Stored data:
--- START ---
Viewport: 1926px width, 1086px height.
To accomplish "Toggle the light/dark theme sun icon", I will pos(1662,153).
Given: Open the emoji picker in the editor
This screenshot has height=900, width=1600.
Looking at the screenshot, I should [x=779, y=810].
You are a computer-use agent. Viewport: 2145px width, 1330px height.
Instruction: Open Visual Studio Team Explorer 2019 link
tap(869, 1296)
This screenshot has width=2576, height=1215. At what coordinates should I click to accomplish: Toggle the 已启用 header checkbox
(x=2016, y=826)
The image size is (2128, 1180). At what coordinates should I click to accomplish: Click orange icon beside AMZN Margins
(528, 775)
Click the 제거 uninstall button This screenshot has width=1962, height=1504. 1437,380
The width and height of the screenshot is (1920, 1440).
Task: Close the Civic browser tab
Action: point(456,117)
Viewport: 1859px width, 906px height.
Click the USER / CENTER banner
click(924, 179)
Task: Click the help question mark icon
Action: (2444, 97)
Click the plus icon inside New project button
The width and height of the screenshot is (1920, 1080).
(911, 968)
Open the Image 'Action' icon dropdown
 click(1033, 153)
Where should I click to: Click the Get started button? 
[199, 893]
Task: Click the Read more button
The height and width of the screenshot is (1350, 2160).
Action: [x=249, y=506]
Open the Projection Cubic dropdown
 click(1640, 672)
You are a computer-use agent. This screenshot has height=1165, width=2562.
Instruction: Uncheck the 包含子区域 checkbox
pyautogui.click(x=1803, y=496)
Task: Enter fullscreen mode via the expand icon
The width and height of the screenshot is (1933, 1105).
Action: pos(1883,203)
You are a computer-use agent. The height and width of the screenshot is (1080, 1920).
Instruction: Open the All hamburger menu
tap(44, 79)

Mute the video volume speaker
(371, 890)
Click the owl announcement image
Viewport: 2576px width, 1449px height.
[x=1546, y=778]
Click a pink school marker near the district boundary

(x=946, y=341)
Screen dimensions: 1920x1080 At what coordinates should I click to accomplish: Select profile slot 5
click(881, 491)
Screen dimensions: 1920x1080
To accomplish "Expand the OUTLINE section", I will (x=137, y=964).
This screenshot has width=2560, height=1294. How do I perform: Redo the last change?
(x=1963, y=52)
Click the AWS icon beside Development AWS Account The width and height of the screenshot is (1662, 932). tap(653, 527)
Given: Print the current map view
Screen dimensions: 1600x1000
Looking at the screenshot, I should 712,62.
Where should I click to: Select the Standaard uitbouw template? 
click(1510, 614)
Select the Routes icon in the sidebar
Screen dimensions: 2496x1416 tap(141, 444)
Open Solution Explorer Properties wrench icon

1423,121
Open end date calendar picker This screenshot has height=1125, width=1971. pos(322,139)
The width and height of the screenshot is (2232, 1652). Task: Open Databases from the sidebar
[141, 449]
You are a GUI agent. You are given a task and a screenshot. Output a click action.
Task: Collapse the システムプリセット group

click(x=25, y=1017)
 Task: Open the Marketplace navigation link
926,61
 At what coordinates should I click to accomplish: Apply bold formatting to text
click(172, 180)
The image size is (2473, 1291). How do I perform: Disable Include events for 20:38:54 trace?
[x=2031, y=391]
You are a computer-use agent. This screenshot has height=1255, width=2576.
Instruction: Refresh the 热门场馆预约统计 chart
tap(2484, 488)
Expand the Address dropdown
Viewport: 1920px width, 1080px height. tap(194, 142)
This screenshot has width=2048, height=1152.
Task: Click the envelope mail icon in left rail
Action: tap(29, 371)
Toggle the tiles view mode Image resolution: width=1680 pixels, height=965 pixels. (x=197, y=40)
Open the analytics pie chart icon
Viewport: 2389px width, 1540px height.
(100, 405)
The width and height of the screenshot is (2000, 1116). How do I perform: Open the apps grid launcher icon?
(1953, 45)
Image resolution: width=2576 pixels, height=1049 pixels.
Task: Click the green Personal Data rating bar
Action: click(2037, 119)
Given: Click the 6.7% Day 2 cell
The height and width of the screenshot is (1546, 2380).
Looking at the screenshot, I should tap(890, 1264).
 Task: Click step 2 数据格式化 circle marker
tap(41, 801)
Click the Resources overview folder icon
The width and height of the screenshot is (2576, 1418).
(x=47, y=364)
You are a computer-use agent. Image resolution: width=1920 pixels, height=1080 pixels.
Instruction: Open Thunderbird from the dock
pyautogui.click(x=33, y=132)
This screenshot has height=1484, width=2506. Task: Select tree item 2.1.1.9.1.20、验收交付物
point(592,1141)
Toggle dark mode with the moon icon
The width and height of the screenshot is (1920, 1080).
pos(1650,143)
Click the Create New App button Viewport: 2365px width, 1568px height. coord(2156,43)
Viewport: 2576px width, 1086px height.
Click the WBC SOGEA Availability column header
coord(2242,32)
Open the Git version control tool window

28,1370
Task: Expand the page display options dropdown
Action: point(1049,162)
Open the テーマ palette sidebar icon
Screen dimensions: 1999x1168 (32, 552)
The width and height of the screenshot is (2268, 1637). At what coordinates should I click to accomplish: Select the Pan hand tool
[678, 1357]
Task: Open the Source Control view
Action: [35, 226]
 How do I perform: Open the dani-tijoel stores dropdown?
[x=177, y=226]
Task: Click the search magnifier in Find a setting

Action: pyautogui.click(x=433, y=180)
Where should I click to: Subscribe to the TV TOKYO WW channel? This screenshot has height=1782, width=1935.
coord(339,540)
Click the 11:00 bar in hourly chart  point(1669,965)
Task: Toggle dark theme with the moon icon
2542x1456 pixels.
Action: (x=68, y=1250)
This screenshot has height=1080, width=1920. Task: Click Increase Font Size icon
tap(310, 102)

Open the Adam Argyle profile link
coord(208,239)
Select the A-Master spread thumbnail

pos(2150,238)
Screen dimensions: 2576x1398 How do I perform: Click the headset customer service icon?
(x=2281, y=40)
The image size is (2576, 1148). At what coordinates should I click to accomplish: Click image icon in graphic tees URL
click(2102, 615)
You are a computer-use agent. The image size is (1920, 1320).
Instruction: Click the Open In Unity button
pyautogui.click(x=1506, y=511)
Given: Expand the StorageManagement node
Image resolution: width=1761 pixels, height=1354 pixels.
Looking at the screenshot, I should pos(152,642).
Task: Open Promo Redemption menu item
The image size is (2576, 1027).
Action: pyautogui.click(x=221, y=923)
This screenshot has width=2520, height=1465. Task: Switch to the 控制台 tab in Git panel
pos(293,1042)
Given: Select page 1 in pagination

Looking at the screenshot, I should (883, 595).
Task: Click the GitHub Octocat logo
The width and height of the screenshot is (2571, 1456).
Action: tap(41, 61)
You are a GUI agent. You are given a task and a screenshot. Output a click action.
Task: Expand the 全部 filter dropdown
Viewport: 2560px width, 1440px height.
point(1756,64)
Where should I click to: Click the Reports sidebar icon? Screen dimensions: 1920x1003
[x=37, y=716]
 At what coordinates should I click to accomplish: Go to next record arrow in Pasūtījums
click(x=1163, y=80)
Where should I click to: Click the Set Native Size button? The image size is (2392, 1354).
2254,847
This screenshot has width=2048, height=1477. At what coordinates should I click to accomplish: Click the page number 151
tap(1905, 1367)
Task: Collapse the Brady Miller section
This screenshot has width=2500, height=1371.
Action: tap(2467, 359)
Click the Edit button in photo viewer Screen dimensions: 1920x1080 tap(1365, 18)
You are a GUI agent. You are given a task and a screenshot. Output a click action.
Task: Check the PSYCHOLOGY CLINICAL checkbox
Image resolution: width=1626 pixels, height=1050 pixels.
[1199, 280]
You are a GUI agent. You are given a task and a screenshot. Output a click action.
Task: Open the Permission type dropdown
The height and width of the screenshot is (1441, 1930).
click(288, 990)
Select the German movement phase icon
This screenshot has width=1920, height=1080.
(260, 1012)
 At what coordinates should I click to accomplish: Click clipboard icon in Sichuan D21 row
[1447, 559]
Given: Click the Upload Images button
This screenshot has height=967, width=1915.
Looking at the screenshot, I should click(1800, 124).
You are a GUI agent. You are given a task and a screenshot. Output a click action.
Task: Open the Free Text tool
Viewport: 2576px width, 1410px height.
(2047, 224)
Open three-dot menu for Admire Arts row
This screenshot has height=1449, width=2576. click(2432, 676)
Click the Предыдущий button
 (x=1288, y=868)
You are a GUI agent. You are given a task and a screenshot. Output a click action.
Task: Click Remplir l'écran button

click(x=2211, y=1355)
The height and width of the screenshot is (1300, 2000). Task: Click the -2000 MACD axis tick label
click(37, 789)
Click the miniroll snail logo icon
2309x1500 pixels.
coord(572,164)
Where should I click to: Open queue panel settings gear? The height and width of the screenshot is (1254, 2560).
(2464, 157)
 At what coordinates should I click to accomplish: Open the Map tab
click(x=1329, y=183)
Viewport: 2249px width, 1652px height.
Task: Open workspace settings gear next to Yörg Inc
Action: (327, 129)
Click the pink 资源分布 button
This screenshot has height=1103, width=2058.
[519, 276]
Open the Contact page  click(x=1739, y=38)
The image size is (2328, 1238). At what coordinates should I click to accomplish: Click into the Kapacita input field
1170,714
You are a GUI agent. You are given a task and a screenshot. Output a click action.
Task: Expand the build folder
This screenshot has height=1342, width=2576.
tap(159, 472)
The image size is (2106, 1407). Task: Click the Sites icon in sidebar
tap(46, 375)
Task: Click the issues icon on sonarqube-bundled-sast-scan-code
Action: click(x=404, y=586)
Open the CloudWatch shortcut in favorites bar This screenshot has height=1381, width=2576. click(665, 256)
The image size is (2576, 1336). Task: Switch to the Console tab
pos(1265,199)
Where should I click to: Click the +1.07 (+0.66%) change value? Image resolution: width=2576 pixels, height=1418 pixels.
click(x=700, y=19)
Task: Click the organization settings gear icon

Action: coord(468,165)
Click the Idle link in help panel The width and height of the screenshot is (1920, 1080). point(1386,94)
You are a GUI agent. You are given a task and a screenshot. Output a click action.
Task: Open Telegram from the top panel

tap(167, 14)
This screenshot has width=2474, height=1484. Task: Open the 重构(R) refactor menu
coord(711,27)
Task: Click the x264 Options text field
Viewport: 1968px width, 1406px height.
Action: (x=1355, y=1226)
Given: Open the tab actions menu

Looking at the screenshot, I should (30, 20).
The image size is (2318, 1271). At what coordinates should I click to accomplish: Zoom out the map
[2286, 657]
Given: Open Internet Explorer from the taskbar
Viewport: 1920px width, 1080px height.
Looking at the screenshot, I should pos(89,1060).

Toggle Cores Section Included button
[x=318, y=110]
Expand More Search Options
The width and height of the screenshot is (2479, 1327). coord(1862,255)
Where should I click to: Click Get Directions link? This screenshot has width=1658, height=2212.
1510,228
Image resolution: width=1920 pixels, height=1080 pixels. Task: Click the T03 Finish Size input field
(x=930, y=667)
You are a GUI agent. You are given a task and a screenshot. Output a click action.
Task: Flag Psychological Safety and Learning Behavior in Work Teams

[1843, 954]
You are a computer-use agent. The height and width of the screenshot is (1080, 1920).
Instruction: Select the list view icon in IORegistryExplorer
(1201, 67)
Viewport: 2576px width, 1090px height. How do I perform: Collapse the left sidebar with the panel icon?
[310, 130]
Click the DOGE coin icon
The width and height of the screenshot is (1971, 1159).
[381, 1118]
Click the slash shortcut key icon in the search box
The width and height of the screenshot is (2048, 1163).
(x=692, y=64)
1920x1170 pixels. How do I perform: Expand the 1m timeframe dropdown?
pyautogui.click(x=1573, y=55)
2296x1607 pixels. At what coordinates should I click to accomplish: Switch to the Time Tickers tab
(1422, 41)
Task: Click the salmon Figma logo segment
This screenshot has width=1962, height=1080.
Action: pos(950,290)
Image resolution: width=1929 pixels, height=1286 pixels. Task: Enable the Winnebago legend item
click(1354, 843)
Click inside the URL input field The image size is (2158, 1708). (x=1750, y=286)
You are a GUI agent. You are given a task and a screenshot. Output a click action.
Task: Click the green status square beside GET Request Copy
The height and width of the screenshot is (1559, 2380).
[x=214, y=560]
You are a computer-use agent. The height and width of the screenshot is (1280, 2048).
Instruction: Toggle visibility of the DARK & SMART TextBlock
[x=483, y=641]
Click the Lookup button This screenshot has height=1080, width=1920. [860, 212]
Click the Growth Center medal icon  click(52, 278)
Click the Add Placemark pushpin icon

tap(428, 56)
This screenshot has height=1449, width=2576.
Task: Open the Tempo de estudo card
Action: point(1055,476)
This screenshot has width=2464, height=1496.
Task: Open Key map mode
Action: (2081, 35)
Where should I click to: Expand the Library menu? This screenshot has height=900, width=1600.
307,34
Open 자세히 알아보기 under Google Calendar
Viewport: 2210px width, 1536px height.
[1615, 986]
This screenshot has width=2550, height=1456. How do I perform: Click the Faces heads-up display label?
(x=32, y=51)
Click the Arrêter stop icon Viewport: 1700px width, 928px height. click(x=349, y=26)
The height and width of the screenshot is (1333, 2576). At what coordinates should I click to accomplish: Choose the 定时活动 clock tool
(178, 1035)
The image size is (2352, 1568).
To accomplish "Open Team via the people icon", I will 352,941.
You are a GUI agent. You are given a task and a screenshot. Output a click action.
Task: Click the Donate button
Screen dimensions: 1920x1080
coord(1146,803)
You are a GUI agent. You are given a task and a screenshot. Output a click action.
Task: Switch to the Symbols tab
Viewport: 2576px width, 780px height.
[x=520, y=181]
--- END ---
What is expected » Write out every line of the entries that holds the word "folder".

Completed task »
Click the Resources overview folder icon
Task: Expand the build folder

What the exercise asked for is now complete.